Salles de consommation de drogue résistent à une pluie d’amendements
Il aura fallu une heure et demie de discussions en commission, suivie de quatre heures de débats dans l’hémicycle, pour voter l’article 9 qui autorise l’expérimentation des salles de consommation de drogues injectables à moindre risque. La mesure était emblématique, un « marqueur idéologique de la gauche », selon l’expression du député Pierre Lellouche (UMP). Si le texte reste en l’état, une période d’expérimentation de 6 ans commencera à compter de l’ouverture de la première salle.
Un grand nombre d’amendements ont été déposés, principalement pour demander la suppression de l’article 9 et la réorientation des sommes prévues pour financer les expérimentations (800 000 euros par an et par salle) vers le développement de dispositifs existants comme les appartements thérapeutiques. Une modification importante reste néanmoins l’inclusion de ces dispositifs dans les programmes de veille sur les substances en circulation : Trend et SINTES.
Les projets de salles de consommation les plus avancés sont celui du 10e arrondissement parisien porté par l’association Gaïa (Médecin du Monde) et celui de la salle de consommation mobile porté par le comité d’étude et d’information sur la drogue et les addictions (CEID), à Bordeaux.

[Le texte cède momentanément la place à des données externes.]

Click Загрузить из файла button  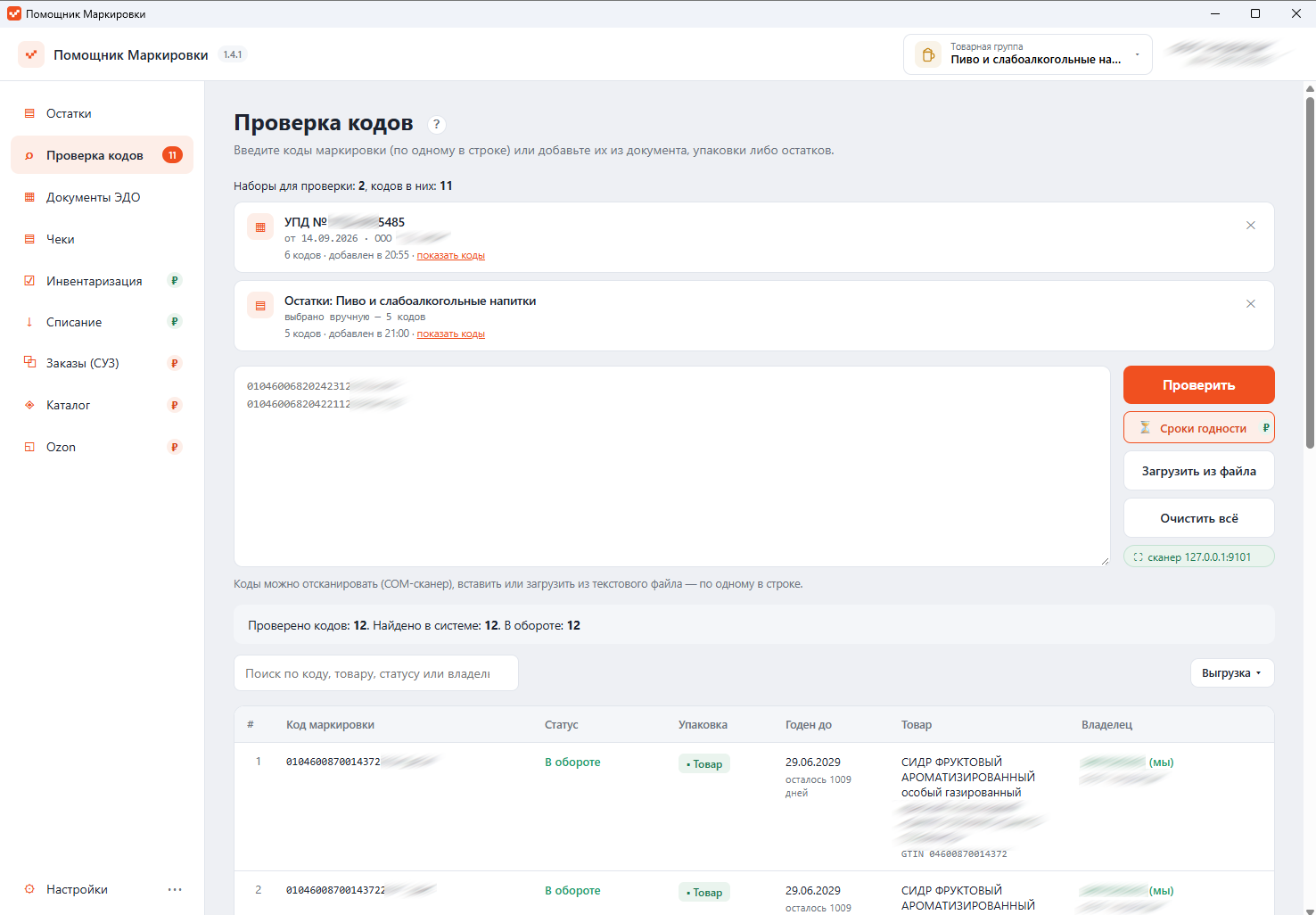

Indissociable de l’article 9, l’article 8 a également fait l’objet d’un vif débat avant d’être adopté. Son but est de sécuriser juridiquement les actions menées auprès des usagers de drogues, et notamment de protéger les personnels des Centres d’accueil et d’accompagnement à la réduction (CAARUD) qui seront amenés à travailler au sein des salles de consommation à moindre risque.